**What to work on:** Among the entries below, find all lines that include "Laboratorium" and copy them.

Content starts

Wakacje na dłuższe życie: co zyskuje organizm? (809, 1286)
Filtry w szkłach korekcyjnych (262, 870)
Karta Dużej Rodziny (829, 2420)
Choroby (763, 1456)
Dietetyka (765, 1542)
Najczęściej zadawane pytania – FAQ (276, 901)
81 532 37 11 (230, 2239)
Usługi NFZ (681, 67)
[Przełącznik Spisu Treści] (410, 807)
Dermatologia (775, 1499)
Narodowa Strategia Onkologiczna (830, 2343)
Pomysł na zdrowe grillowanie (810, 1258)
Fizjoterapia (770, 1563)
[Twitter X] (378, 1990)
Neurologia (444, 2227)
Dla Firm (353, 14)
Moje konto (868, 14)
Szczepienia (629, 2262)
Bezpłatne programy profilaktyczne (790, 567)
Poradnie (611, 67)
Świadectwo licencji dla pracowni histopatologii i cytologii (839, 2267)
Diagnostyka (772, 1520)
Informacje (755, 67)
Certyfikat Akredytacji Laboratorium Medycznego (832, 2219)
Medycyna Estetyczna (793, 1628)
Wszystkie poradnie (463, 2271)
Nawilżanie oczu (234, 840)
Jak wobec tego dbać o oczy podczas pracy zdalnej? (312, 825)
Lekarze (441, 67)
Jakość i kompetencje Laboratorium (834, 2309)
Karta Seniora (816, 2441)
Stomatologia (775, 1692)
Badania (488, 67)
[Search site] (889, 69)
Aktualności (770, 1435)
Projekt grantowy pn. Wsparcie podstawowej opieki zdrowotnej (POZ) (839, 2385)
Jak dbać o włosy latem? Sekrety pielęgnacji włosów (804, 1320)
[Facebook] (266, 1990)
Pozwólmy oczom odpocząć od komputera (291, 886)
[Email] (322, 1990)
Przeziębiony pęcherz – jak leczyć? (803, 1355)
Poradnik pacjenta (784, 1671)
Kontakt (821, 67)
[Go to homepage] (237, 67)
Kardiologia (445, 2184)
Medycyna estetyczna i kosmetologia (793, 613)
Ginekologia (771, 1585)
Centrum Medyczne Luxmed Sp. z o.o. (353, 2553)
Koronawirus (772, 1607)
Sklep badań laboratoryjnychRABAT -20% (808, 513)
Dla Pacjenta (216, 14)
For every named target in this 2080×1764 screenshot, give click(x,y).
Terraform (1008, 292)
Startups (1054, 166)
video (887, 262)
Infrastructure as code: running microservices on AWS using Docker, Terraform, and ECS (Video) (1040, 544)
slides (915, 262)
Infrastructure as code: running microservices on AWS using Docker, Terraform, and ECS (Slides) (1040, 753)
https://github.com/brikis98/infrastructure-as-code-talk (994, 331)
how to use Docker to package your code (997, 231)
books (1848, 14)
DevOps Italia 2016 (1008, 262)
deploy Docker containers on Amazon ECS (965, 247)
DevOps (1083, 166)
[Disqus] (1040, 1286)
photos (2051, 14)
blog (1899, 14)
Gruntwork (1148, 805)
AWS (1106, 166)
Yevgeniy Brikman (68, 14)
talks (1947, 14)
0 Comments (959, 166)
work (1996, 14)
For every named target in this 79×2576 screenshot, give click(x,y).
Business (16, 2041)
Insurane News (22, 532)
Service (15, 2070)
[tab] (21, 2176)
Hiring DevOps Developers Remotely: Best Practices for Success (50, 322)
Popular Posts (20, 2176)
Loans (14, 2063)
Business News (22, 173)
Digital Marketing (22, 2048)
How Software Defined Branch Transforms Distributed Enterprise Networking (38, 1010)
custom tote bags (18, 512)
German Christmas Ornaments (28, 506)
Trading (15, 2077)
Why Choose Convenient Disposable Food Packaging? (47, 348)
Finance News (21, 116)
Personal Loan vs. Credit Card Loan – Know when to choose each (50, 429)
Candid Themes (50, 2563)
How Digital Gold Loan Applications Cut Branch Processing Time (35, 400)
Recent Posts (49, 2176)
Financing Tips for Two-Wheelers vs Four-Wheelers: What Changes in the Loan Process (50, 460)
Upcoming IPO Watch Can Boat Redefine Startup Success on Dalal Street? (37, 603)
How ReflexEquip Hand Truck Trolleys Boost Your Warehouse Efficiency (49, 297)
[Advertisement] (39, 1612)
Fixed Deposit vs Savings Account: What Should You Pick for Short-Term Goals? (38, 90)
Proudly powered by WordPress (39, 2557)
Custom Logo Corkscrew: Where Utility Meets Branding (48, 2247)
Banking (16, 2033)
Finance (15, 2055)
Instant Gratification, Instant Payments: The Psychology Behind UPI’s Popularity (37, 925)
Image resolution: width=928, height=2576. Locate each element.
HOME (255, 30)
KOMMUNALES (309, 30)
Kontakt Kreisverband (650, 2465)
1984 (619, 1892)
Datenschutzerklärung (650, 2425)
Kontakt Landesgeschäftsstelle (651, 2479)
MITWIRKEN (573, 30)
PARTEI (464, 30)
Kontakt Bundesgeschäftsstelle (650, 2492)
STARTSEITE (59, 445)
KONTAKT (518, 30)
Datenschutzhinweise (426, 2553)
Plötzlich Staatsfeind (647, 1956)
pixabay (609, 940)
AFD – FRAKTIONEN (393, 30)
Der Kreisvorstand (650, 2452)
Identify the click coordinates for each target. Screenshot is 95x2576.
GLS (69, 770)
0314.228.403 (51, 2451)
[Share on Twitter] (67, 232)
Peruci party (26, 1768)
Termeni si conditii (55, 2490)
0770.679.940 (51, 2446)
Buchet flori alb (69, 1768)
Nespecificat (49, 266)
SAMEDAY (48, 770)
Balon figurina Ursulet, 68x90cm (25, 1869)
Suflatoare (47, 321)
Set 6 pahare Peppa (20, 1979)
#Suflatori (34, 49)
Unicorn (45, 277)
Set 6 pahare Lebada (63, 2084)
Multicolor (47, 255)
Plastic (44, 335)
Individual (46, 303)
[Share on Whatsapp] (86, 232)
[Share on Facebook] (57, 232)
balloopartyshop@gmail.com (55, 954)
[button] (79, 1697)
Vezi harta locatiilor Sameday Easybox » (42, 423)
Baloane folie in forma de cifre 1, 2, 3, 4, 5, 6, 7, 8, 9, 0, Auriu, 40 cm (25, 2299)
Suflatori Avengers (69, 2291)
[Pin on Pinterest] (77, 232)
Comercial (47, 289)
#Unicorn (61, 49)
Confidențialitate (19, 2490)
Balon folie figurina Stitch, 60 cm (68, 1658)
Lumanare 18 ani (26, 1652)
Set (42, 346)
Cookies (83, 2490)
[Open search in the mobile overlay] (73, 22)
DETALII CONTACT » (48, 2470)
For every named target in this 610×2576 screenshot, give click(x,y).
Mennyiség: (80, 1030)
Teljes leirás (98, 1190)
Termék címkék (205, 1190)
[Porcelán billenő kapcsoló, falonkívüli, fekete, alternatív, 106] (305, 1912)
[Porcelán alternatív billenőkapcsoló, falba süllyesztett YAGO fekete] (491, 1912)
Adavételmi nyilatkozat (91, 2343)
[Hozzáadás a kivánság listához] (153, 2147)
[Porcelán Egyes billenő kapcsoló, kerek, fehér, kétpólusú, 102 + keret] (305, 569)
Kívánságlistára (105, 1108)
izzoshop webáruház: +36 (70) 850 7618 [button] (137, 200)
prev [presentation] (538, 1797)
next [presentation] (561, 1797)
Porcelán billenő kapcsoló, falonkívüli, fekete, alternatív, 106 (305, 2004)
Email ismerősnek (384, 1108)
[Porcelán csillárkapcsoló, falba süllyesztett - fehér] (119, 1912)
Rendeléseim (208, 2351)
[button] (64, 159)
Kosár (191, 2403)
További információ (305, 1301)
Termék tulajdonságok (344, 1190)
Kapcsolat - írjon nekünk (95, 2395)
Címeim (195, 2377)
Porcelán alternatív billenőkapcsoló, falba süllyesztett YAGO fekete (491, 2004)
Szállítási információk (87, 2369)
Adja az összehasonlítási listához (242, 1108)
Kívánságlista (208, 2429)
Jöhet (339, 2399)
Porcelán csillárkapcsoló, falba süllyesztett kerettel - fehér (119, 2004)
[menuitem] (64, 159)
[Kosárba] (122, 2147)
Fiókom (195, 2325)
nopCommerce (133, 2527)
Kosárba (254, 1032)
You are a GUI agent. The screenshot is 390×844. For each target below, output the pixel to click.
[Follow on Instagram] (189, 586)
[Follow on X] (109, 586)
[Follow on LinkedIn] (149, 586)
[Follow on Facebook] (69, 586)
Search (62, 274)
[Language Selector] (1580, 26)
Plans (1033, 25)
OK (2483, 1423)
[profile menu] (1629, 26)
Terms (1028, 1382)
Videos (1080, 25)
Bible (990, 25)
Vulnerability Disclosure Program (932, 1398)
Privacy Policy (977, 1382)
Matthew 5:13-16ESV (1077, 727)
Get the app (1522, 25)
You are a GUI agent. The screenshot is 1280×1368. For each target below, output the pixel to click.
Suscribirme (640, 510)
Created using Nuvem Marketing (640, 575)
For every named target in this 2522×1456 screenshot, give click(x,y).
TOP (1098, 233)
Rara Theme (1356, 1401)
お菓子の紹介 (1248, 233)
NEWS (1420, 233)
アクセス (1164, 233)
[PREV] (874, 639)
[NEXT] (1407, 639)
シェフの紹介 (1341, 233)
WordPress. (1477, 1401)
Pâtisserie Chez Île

Content ends

**Task answer:**
Certyfikat Akredytacji Laboratorium Medycznego (832, 2219)
Jakość i kompetencje Laboratorium (834, 2309)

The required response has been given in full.